Fed keeps rates steady, hints at a rate cut in 2024

The Federal Reserve on Wednesday kept the key interest rate unchanged and signaled that only one cut is expected before the end of the year.

With markets hoping for a more accommodative central bank, Federal Open Market Committee policymakers took two rate cuts off the table after their two-day meeting from three indicated in March. The committee also signaled that it believes the long-term interest rate is higher than previously indicated.

New forecasts released after this week’s two-day meeting showed slight optimism that inflation remains on track to return to the Fed’s 2% target, allowing for some policy easing later this year.

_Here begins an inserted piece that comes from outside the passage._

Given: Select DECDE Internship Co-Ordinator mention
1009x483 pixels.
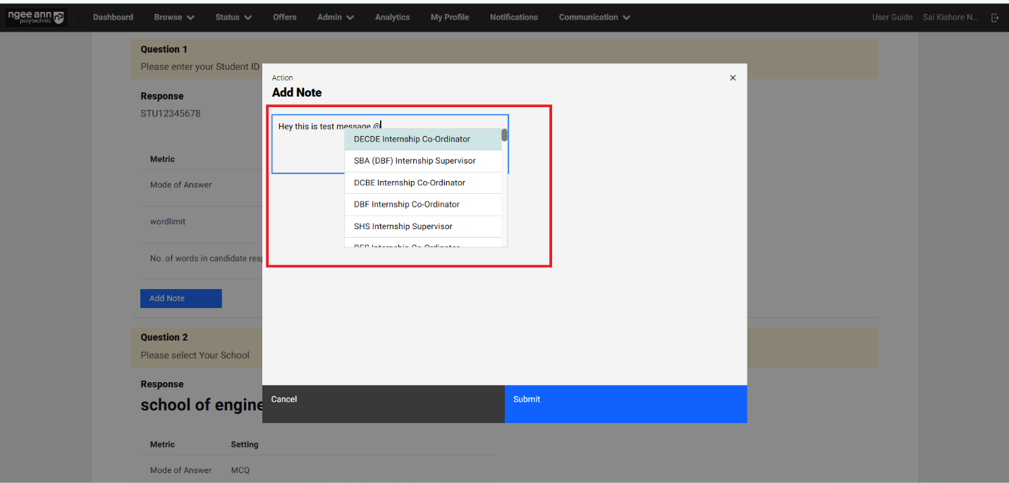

“Inflation has moderated over the past year but remains elevated,” it said in a post-meeting statement, echoing language from the last statement. In the only substantive change, the new statement followed: “In recent months, there has been modest further progress towards the Committee’s 2 percent inflation target.”

The previous language said there was a “lack of further progress” on inflation.

Traders seemed encouraged by the comments, with the S&P 500 jumping to a record high on Wednesday after the statement was released.

Aggressive cutting is seen for 2025

For the period to 2025, the committee now sees five total cuts equal to 1.25 percentage points, up from six in March. If projections hold, it would leave the benchmark federal funds rate at 4.1% through the end of next year.

Another important development occurred with the projection for the long-term interest rate, essentially a level that neither promotes nor constrains growth. That climbed to 2.8% from 2.6%, a sign that the higher-for-longer reading is gaining traction among Fed officials.

In a further indication of a dovish stance by central bankers, the dot plot showed four officials in favor of no cuts this year, up from two previously.

Back to the 2% target.

Elsewhere in the FOMC’s Summary of Economic Projections, participants raised their 2024 outlook for inflation to 2.6%, or 2.8% when excluding food and energy. Both inflation projections were 0.2 percentage points higher than in March.

The Fed’s preferred gauge of inflation is the Commerce Department’s personal consumption expenditures price index, which showed respective readings of 2.7% and 2.8% for April. The Fed focuses more on core inflation as a better long-term indicator. The SEP indicates that inflation will return to the 2% target, but not until 2026.

The decision and unofficial forecasts from the meeting’s 19 participants come amid a volatile year for markets and investors’ hopes that the Fed would begin easing after raising key rates to their highest level in about 23 years.

The federal funds rate, which sets overnight borrowing costs for banks but feeds many consumer debt products, is targeted at a range between 5.25%-5.5%, the result of 11 rate hikes between March 2022 and July 2023 .

Earlier in the day, as Fed officials were preparing their economic and rate outlooks, the Bureau of Labor Statistics released the consumer price index for May. The report showed that inflation was unchanged on the month, while the annual rate decreased from the rate in April to 3.3%.

That’s still well above the Fed’s 2% target, but also significantly below the peak of just over 9% seen nearly two years ago. Core readings, excluding food and energy prices, were 0.2% from last month and 3.4% from the year-ago period.

In the first quarter of 2024, economic data softened from where it had been for most of last year, with GDP growing at just an annual rate of 1.3%. April and May have been a mixed bag of data, but the Atlanta Fed is tracking GDP growth at 3.1%, a solid pace especially in light of lingering recession worries that have dogged the economy for the past two years.

However, inflation data has been equally resilient and has created problems for central bankers.

The year began with markets expecting a strong pace of rate cuts, only to be thwarted by steady inflation and statements by Fed officials that they are not convinced inflation is moving convincingly back toward target.